We are all captives of the time we live in, of course. But what if people or businesses in the same time are captives of different times — micro-times, if you will?
Bill Gates, at the age of 58, having started young and retired young — a product of the 1980s and 1990s — is now going back to work. He'll be taking a key role in product development and innovation initiatives at Microsoft. In a way, this is heartening and logical. He could well have another, productive, career-focused 25 years. Rupert Murdoch will soon turn 83 at his desk.
But Gates, while personally going strong, is being forced to defend the weakness of the business he built against stronger people from a different time and experience.
They seem like young and vital world beaters, each trying to be what Gates once was. Bill Gates, once the scariest man on the planet, now seems avuncular and benign, the opposite of a threat.
The business generation gap is curiously different from the cultural generation gap in that, culturally, we all grow up and get to the same place. Businesses, on the other hand, while they talk about adapting, remain the same, more than not —and hence recede as their new competitors advance.
Bill Gates' seemingly dreadful predicament is, at 58, to go back to work in a business that was much more powerful and fun to work at when he was 38. And now he has to compete with other businesses, more fun and powerful, run by other people who are 38 — or younger.
At first, this might seem like an example of natural obsolesce or Schumpeter's creative destruction, wherein capitalism is always helpfully making way for the new. But the business generation gap is something quite different. Across the American economic spectrum, you have major businesses falling ever more behind but which are still so large and embedded into supply chains, brand consciousness and the installed base of American commercial life, that they're not going anywhere fast. It's a half-life decline, instead of an absolute decline.
In some ways, contrary to Schumpeter's dynamic view of capitalism, they remain immovable obstacles.

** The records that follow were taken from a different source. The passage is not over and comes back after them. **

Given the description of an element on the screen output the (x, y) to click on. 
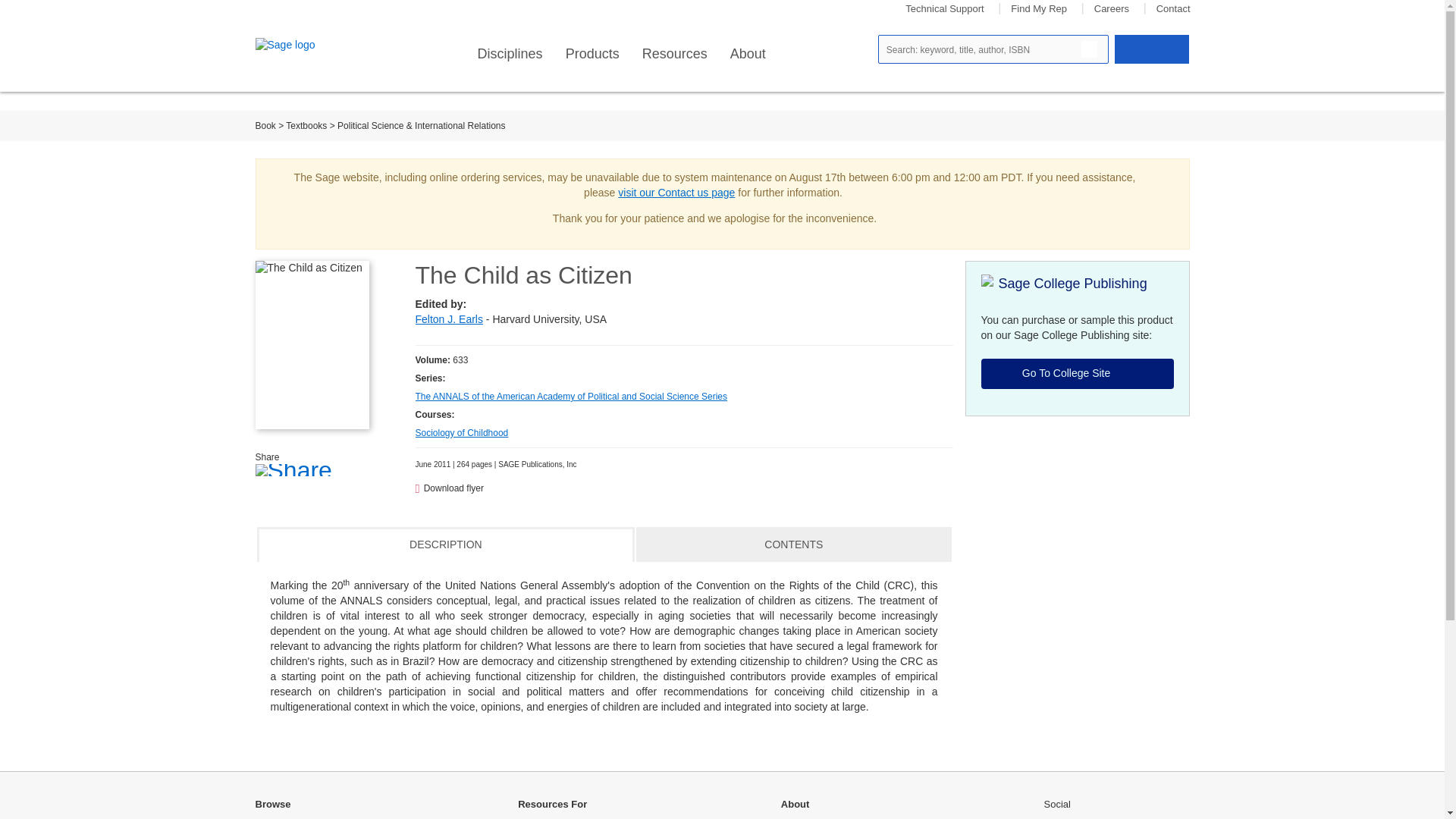
Sage logo: link back to homepage (309, 45)
Careers (1111, 8)
Search (1089, 48)
Contact (1173, 8)
Disciplines (509, 53)
Find My Rep (1038, 8)
Technical Support (944, 8)
Given the description of an element on the screen output the (x, y) to click on. 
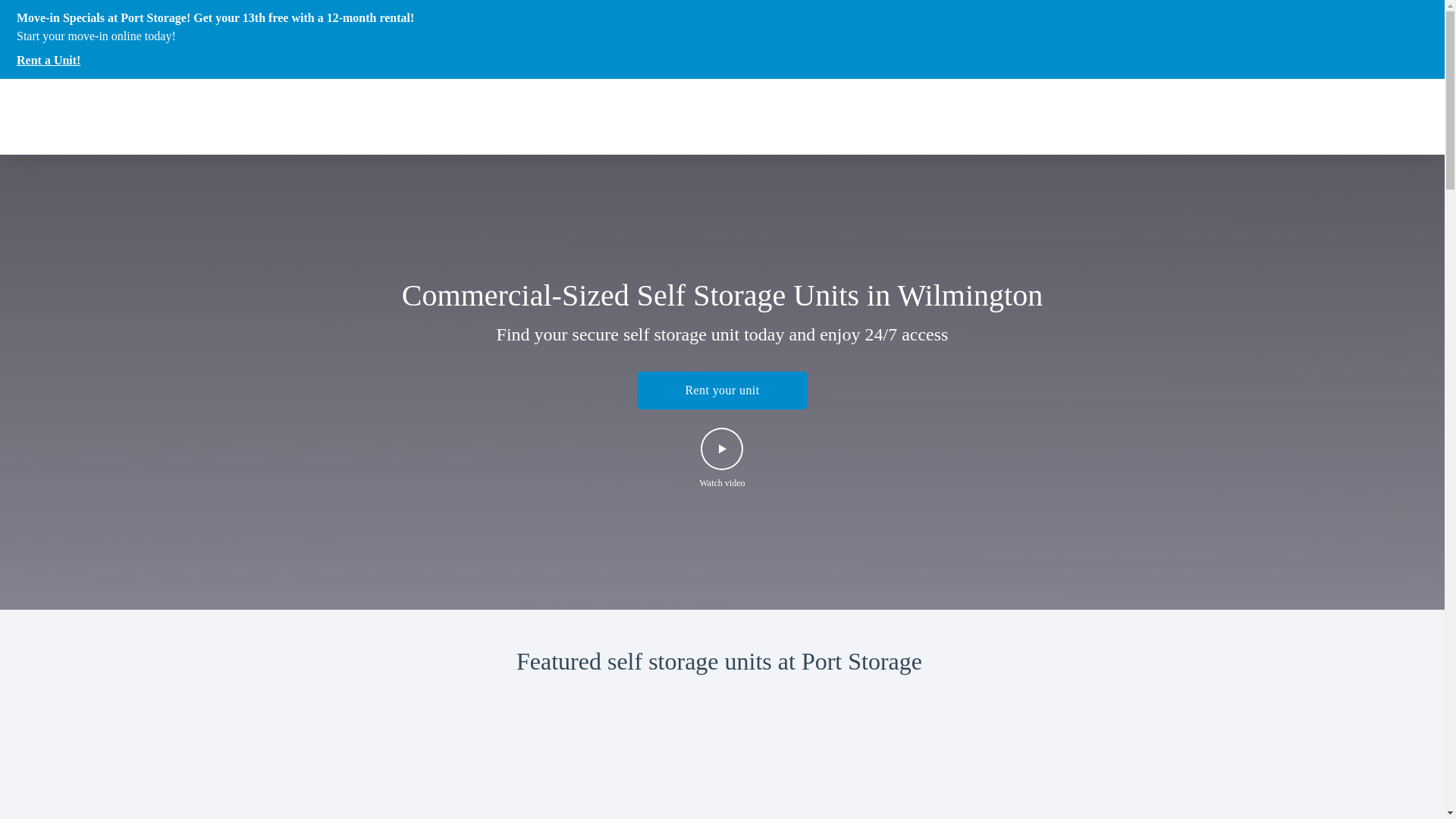
Rent your unit (722, 390)
Play IconPlay Icon Svg Image (721, 448)
Rent a Unit! (214, 60)
Given the description of an element on the screen output the (x, y) to click on. 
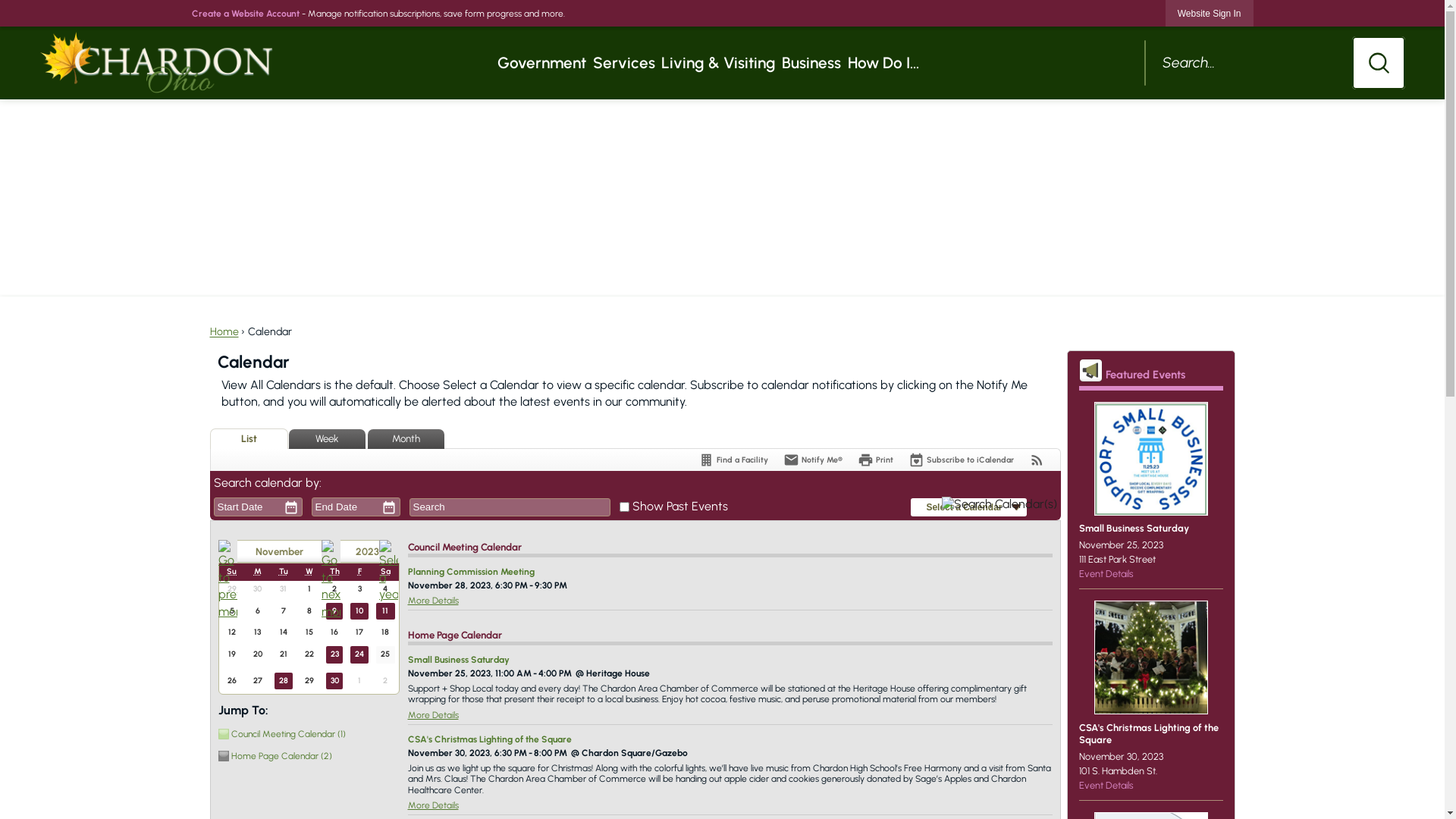
Business Element type: text (811, 62)
11 Element type: text (385, 611)
25 Element type: text (385, 654)
Subscribe to iCalendar Element type: text (960, 459)
End Date Element type: hover (343, 506)
24 Element type: text (359, 654)
Small Business Saturday Element type: text (458, 659)
small business sat Element type: hover (1150, 458)
christmas-lighting-free-harmony-1024x768 Element type: hover (1150, 657)
Living & Visiting Element type: text (718, 62)
Search Calendar(s) Element type: hover (999, 506)
View RSS Feeds Element type: hover (1036, 459)
Skip to Main Content Element type: text (6, 6)
List Element type: text (248, 438)
Council Meeting Calendar (1) Element type: text (305, 733)
Event Details Element type: text (1105, 573)
Event Details Element type: text (1105, 784)
CSA's Christmas Lighting of the Square Element type: text (489, 739)
Government Element type: text (541, 62)
30 Element type: text (334, 681)
Website Sign In Element type: text (1209, 13)
Home Element type: text (223, 331)
More Details Element type: text (432, 714)
Home Page Calendar (2) Element type: text (305, 755)
Print Element type: text (874, 459)
23 Element type: text (334, 654)
Planning Commission Meeting Element type: text (470, 571)
November Element type: text (278, 551)
How Do I... Element type: text (882, 62)
Search... Element type: hover (1273, 62)
Month Element type: text (405, 438)
Create a Website Account Element type: text (244, 13)
Search Terms Element type: hover (509, 507)
9 Element type: text (334, 611)
More Details Element type: text (432, 600)
Services Element type: text (623, 62)
Week Element type: text (326, 438)
Find a Facility Element type: text (732, 459)
28 Element type: text (283, 681)
Select a Calendar Element type: text (968, 507)
More Details Element type: text (432, 805)
10 Element type: text (359, 611)
Start Date Element type: text (244, 506)
on Element type: text (624, 506)
Start Date Element type: hover (244, 506)
End Date Element type: text (343, 506)
2023 Element type: text (358, 551)
Given the description of an element on the screen output the (x, y) to click on. 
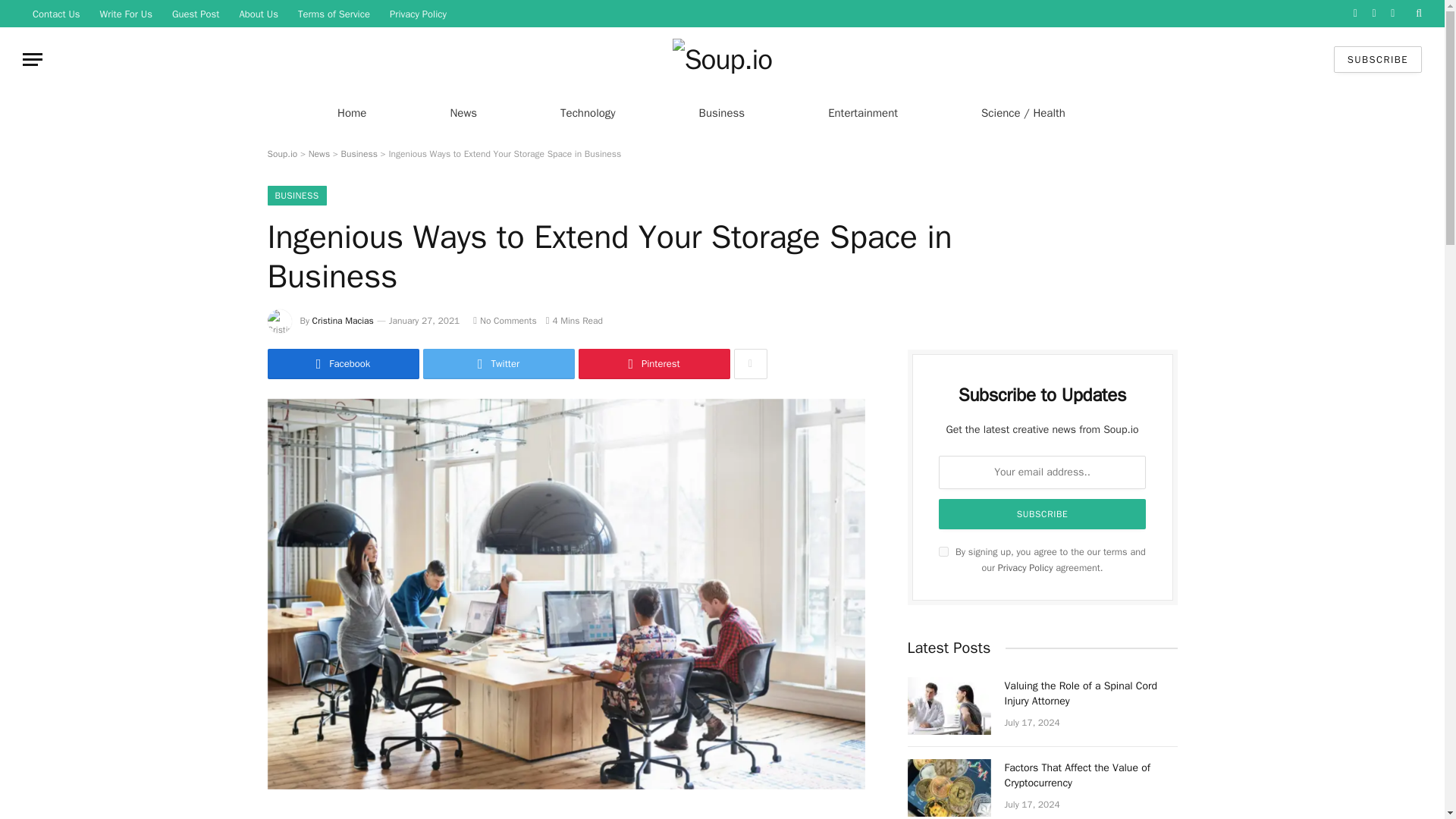
About Us (257, 13)
Contact Us (56, 13)
News (319, 153)
Share on Twitter (499, 363)
BUSINESS (296, 195)
Terms of Service (334, 13)
Twitter (499, 363)
Write For Us (125, 13)
Business (358, 153)
Cristina Macias (343, 320)
Subscribe (1043, 513)
Share on Pinterest (653, 363)
Search (1417, 13)
Posts by Cristina Macias (343, 320)
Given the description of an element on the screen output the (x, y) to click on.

Time Inc., once America's most powerful media company, will shortly be spun off from its parent, Time Warner, which is no longer interested in the low returns of a print publisher. For many years, Time has been slipping into decline and embarrassment. Yet, like Microsoft and hundreds of other important, but far-from-the-forefront companies, it remains in cash-positive shape. Indeed, Microsoft remains a money machine with extraordinary profit margins. And Time remains vastly more successful than all but a few digital media companies.